2016-07-27
KABUL, Afghanistan, May 22 (AP)--Taliban soldiers unlocked the bullet-scarred doors of the Kabul Museum on Thursday for the first time since their leader called Afghanistan's priceless pre-Islamic statues offensive and ordered their destruction.

``We are here to show you what we have. There are no more statues left,'' said Ahmed Yar, president of the Kabul Museum, who refused to say where the rubble from the destruction was taken.

``We are not against anyone's culture,'' he said as he guided journalists through the dusty hallways. ``We are against what is against Islam.''

Sunlight streamed through the glassless windows. Dust and debris crunched underfoot. Only three doors were opened, all to reveal collections of ancient pots, one showing shelves holding thousands of pieces of cracked clay.

Giant holes were gouged out of the rooms that still stood on the upper floor. Twisted pieces of steel girder were all that remained of other rooms blown away in the fighting between rival factions that raged in Kabul between 1992 and 1996. The museum has not been open to the public in years.

From the upper story spread a panorama of ruin--the rocket-targeted Darulamana Palace, once the grandest building in Kabul, a girls' high school, shattered by relentless rocketing, homes barely recognizable amid rubble.

The tour offered the first glimpse of what remains of Afghanistan's historical artifacts since Taliban leader Mullah Mohammed Omar ordered all statues destroyed last month as idolatrous.
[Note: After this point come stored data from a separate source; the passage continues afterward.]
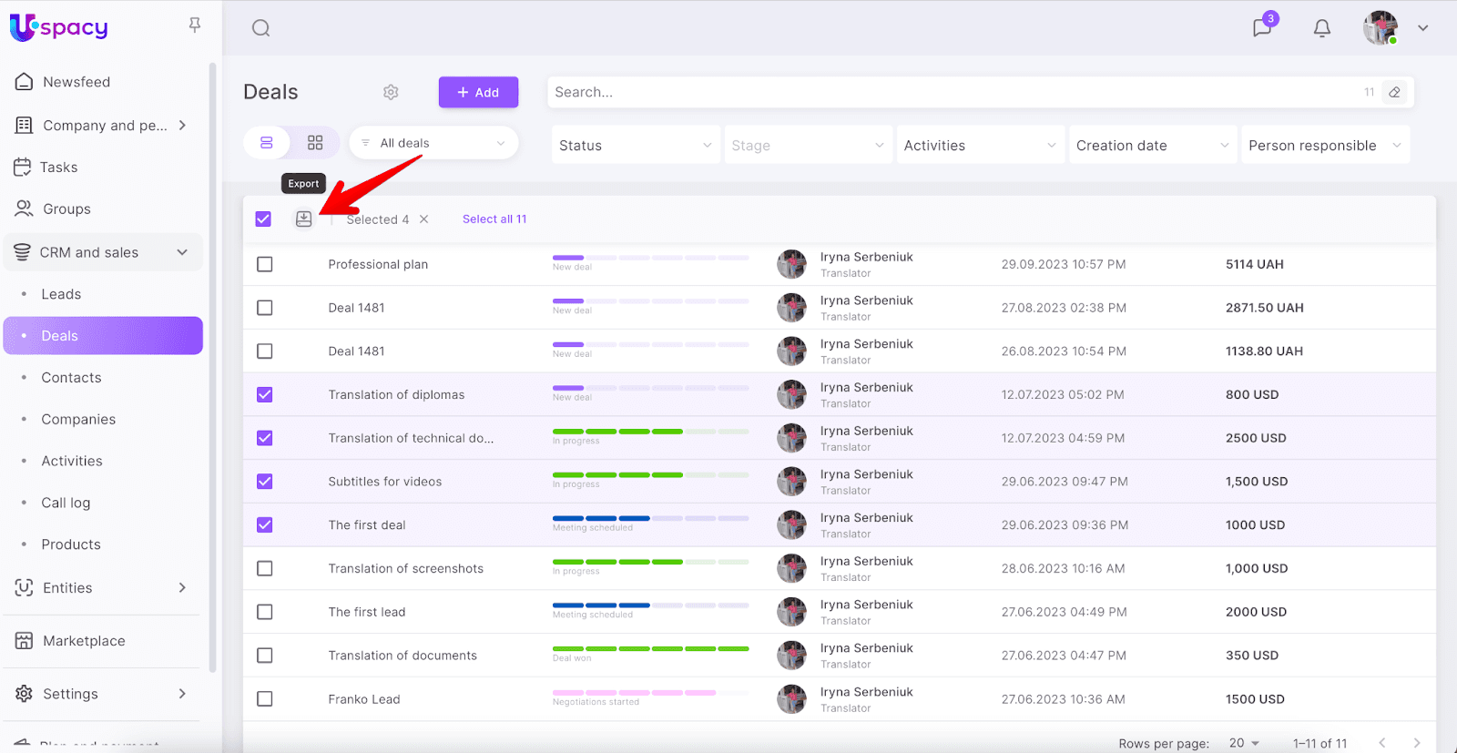Clear filters with eraser icon
1457x753 pixels.
pos(1394,92)
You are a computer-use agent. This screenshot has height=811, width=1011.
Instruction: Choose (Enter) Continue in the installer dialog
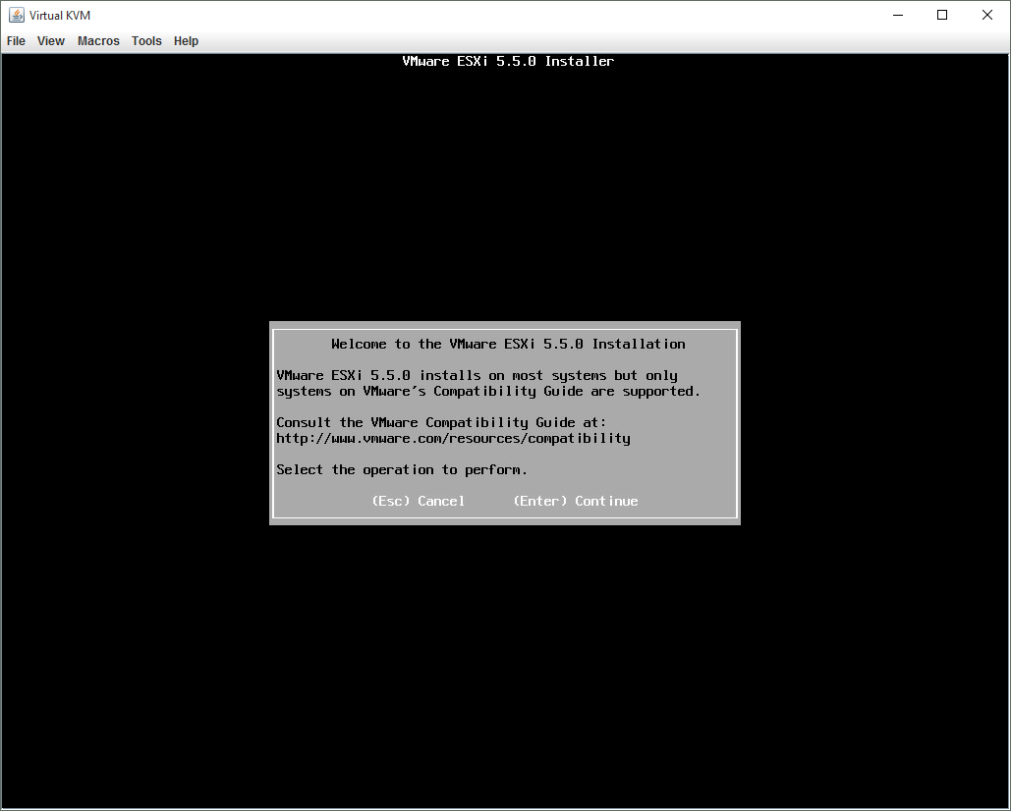click(x=575, y=501)
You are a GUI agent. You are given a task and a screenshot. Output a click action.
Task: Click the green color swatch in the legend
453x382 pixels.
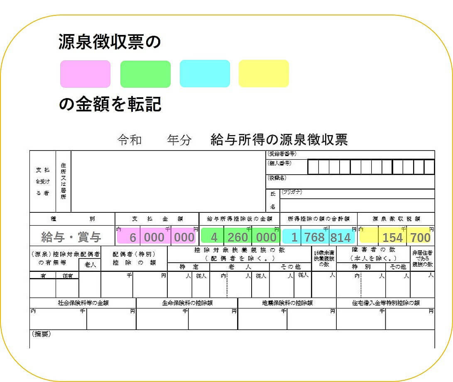pos(145,74)
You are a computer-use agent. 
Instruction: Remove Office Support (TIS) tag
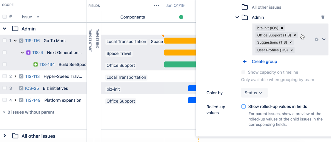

Two giant statues of Buddha, carved from a mountain in the 3rd and 5th centuries, were the focus of world outrage over the destruction. But the Kabul Museum housed an estimated 6,000 pieces of Buddhist art spanning Afghanistan's history, from the prehistoric, classical, Buddhist, Hindu, and Islamic periods.

The American author of a 1974 book on the museum, Nancy Dupree, called the collection ``the greatest testimonies of antiquity that the world has inherited.''

Nowhere throughout the shattered Mogul-style museum were remnants of the destroyed statues visible.

In a basement room, through a rusted grill partially obscured by a heap of broken bricks, pieces of a stone carving could be seen but it was impossible to tell if they were once a statue.

A glimpse of the ancient beauty that once was within could be seen outside.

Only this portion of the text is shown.